WHAT IS EXPECTED ::
Only the lines from the one with "This screenshot has width=830, height=570." through the last line of the records below belong in your answer, reproduced exactly and with the pictures left out.

=== Section Start ===

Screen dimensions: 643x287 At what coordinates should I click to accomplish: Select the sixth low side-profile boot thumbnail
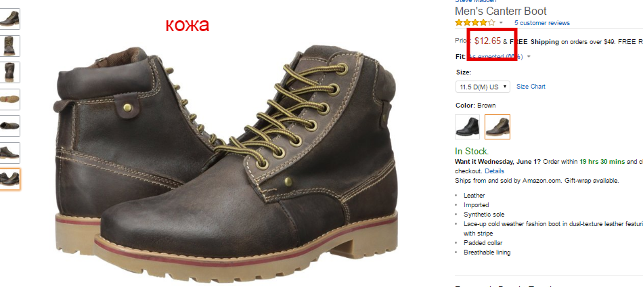click(x=10, y=152)
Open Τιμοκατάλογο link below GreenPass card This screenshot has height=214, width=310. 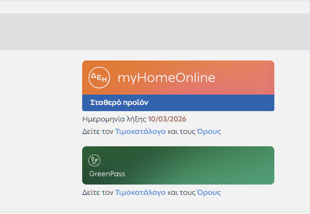tap(141, 192)
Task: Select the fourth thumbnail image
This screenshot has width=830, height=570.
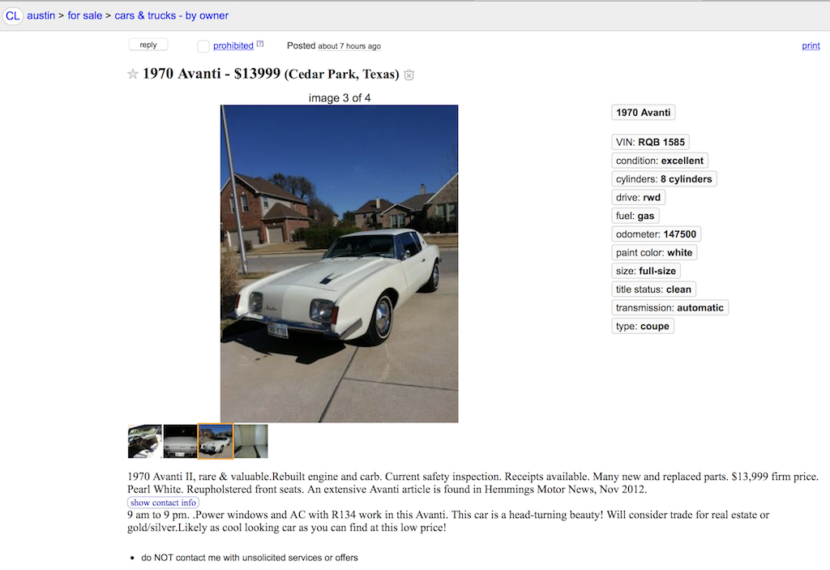Action: coord(251,441)
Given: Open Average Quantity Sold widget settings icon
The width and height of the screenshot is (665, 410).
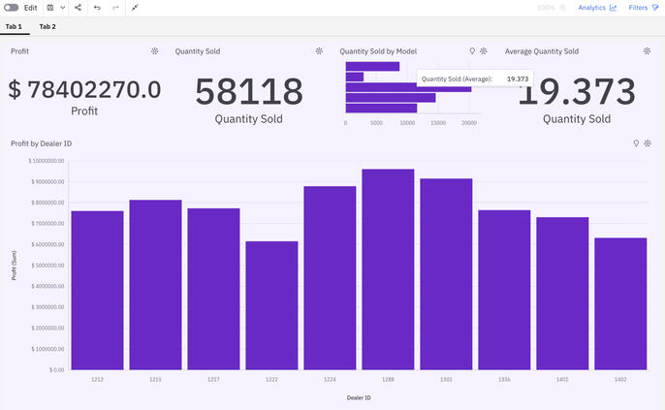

=== Section End ===

FINAL ANSWER ::
This screenshot has width=830, height=570.
Action: coord(251,441)
Given: Open Average Quantity Sold widget settings icon
The width and height of the screenshot is (665, 410).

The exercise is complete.